Warnings from Experts
Reza Haji-Karim, head of the Water Industry Federation, likened Lake Urmia to “an emergency patient slipping into a coma.” He warned: “This is just the beginning. Salt storms, rising heat from reflected sunlight, and mass migration will destroy life and livability in the region.”
Fereydoun Natqi-Elahi, a researcher at Iran’s International Institute of Earthquake Engineering, has cautioned that dust rising from the salt flats will trigger “abnormal cancers and respiratory diseases” in the near future.
Failed Efforts to Save the Lake
Over the past decade, Iran’s government launched high-profile restoration projects—water transfers, crop reforms, and irrigation modernization. But the results were meager. Transfers proved costly and inefficient; attempts to shift farmers away from water-hungry crops met resistance; and political will to enforce restrictions was absent.
As Isa Bozorgzadeh, spokesperson for Iran’s water sector, admitted, Urmia has become “a symbol of failed water and agricultural management.” Despite billions spent, the centerpiece of the plan—cutting agricultural water use by 40 percent—was never implemented. Instead, cultivation expanded further.
A Crisis of Governance
Experts stress that the problem is not the absence of solutions but the failure to implement them. As Haji-Karim put it: “We don’t need new solutions. We need to enforce the ones we already had.”

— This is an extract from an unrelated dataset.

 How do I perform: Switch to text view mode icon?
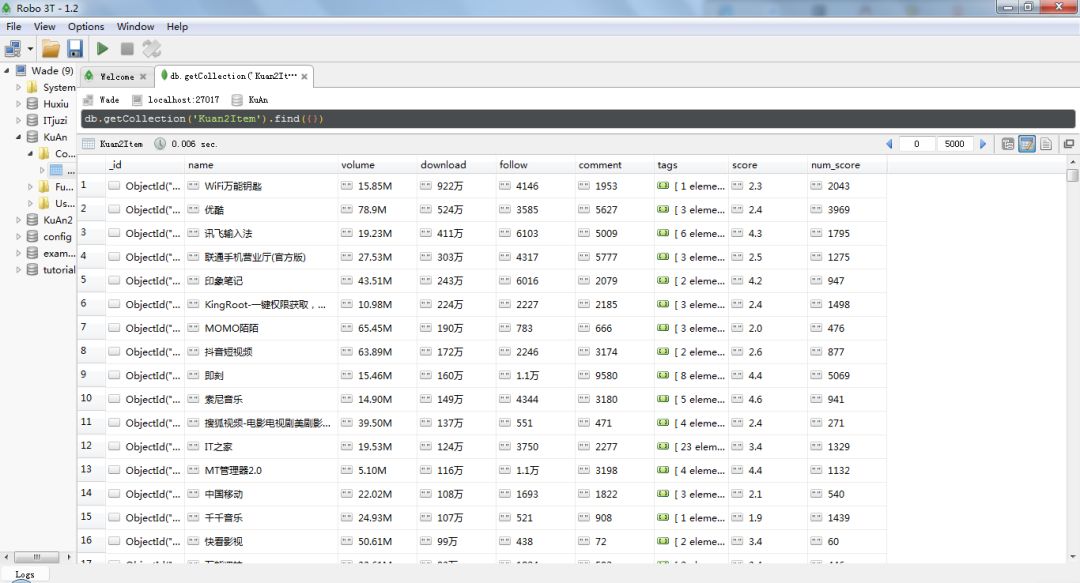click(1046, 144)
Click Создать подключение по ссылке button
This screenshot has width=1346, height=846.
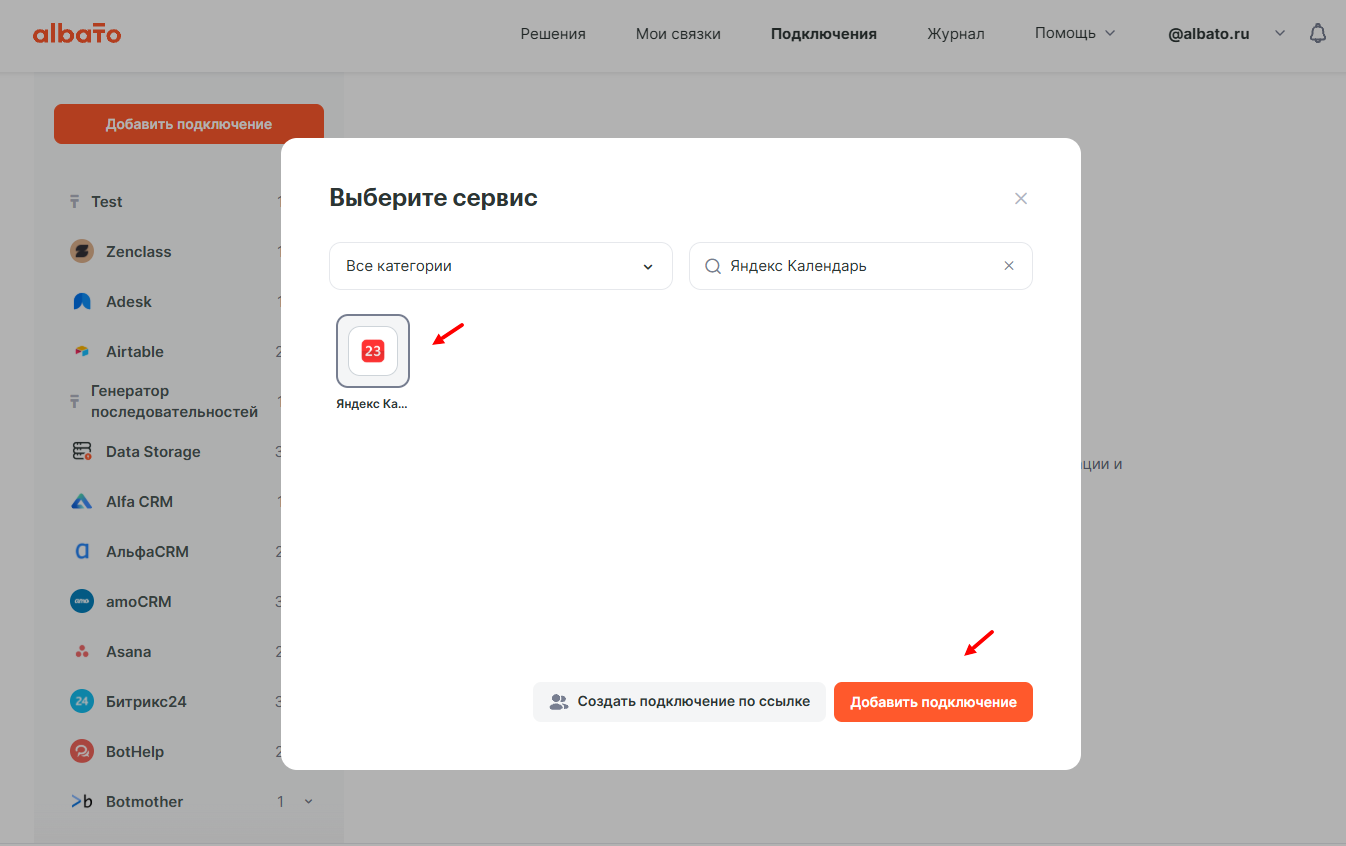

While some officials still describe conditions as “exceptional” rather than terminal, environmentalists remain deeply pessimistic. If current trends continue, they warn, the chance to revive Lake Urmia will soon disappear forever.
The Human Cost
The most immediate consequence is forced migration. Lawmakers acknowledge signs of a “silent evacuation” from villages around the lake. Families leave behind ruined farms as water shortages and salt storms make life unbearable.
The longer-term costs go deeper: widespread health crises, collapsing rural economies, and accelerated depopulation will reshape the entire northwest of Iran. Lake Urmia’s drying is no longer just an environmental issue—it is a driver of social and political instability.
A Warning for the Future
Restoring Lake Urmia to its 1990s levels would require decades, billions of dollars, and a level of national commitment that remains absent. Without urgent, coordinated action—releasing ecological water flows, enforcing crop reform, banning illegal wells, and involving local communities—the lake will remain a salt flat, fueling toxic dust storms.
Lake Urmia’s death is not only a national disaster but a global warning: short-term exploitation, climate inaction, and governance failure can turn natural treasures into lifeless wastelands. Saving what little remains of Urmia is no longer just an environmental obligation—it is a moral responsibility to future generations.